ワクチンでどうにかできるんじゃないでしょうか?という疑問に対しては。ワクチン接種したら最後、感染したかどうかが分からなくなるので、海外輸出が不可能になる、という事なんですね。感染したかどうかは抗体という、体内にできる対抗物質を調べるんだけど、その抗体をつくるためにワクチン接種するわけで、検査では、ワクチン打ってできた抗体なのか、病気にかかって抗体ができたのか、の判別ができない。いい例が韓国での口蹄疫。どうしても撲滅できなくて、結局ワクチン接種せざるを得なくなった。その結果、韓国から牛肉を輸出できる国は、同じように口蹄疫が蔓延してる国だけ、となってしまった。ほぼ輸出が不可能、と言っていい状況ということで、これは、韓国畜産業を相当圧迫していると思う。
豚熱については、ワクチンはある。打ったら最後、輸出不可。ということで、農水省はかなり苦肉の策を編み出している。ワクチン接種する地域を絞り込んで「部分的にはまずいですけど、全体的にはOKです」ということにして、輸出を止められないようにしてるのだ。ワクチン接種せざるを得なくなったのには理由があって、豚と同類の野生イノシシに、豚熱ウイルスが広がってしまった、からなんですね。イノシシがウイルスの運び屋になっちゃって、そのせいで豚に広がるのではないか、という懸念があるわけ。ので、死んだイノシシからウイルスが分離されている府県については、豚へワクチン接種せざるを得ない状況になっている。
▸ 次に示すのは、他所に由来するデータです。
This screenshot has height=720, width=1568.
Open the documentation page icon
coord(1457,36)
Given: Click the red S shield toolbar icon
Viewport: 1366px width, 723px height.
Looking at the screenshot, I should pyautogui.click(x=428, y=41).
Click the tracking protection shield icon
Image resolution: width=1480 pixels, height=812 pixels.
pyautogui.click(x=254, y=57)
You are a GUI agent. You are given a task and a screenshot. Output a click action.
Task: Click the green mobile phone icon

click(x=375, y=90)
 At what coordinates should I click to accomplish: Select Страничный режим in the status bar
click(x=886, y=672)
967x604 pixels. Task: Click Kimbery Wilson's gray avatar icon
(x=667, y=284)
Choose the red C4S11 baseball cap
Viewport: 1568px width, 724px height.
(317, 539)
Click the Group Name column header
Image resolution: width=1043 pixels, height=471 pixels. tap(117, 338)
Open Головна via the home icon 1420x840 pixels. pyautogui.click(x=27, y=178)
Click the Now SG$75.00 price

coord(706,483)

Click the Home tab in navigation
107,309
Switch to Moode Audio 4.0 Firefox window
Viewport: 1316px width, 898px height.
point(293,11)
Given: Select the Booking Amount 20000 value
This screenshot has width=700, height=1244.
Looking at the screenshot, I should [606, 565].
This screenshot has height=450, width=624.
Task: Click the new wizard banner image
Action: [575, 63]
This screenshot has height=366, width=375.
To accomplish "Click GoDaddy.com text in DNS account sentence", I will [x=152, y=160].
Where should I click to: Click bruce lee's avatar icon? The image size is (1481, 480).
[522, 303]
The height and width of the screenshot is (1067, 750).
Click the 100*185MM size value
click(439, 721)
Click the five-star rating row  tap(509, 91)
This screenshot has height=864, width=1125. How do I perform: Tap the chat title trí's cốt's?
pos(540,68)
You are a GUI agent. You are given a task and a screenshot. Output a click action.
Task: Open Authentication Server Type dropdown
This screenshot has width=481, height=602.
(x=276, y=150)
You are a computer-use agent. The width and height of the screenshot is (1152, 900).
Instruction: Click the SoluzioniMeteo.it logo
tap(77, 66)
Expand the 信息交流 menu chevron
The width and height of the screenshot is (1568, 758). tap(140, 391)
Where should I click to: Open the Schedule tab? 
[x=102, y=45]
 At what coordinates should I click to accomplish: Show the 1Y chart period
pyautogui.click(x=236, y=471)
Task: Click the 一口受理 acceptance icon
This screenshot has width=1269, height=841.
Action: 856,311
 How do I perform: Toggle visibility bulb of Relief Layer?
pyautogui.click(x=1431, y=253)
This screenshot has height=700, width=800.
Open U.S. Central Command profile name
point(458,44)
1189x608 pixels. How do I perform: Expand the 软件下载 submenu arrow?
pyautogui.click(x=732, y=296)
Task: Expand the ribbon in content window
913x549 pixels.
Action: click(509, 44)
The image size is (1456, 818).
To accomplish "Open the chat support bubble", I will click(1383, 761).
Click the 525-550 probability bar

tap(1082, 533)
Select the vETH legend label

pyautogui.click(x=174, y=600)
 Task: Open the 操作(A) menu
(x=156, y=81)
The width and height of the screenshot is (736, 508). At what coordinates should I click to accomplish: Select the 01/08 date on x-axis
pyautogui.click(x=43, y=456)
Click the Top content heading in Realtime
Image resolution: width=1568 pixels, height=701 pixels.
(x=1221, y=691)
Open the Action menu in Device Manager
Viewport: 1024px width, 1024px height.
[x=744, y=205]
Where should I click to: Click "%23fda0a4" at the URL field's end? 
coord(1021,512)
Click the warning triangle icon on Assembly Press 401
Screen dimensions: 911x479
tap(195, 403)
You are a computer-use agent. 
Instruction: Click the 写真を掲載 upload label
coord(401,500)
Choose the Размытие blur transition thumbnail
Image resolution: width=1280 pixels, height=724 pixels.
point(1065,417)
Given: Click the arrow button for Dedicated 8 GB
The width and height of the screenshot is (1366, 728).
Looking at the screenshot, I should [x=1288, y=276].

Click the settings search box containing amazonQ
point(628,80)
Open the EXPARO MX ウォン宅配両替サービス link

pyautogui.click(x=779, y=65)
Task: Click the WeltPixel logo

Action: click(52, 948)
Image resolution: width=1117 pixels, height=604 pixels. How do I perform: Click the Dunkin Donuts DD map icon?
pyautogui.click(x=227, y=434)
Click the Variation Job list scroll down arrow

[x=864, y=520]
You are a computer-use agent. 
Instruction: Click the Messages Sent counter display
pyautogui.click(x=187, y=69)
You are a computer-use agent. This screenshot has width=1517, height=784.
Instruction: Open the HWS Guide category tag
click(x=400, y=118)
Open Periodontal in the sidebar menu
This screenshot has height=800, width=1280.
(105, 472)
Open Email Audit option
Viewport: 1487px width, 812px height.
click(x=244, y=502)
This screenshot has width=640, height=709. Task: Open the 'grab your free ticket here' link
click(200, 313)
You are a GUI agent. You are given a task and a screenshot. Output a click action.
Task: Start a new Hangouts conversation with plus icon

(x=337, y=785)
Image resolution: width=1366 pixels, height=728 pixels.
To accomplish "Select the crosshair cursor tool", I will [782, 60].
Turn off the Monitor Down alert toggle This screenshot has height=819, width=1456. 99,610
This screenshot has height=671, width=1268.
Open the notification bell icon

放牧豚については、感染イノシシとの接触が起きる危険性が高い、という推測に基づいて、やばい地域では放牧しないでください、畜舎飼いにしてください、と言い出してるってこと。
これに対しての反論なんですが、話がおかしな方向に行っていると思うので、それじゃ、まずいでしょ、と思ってね。アタマにきているのは「アニマルライツセンター」とかいう所が「こんな密飼いにしろって農水省は言ってる。可哀そうだ」みたいな論点で(写真なんか出して)わあわあやってること。言っときますが、家畜はペットじゃない。論点に「可愛い」だの「可愛そう」だの混ぜ込むな。出してる写真も、どこで撮ったんだか意味不明。大体、家畜で生計を立ててない人間が勝手なことを言う権限なんぞどこにもない。放牧豚は危ない、という科学的根拠がないとか言ってますけど、そりゃ、お互い様です。放牧豚が安全、という科学的根拠もないでしょうが。なったことがない、というのは単なる「経験」でしてね、単に「運が良かった」で片付く可能性が高いのよ。今までは豚熱ウイルスがその辺に転がってる可能性自体がなかったわけだし。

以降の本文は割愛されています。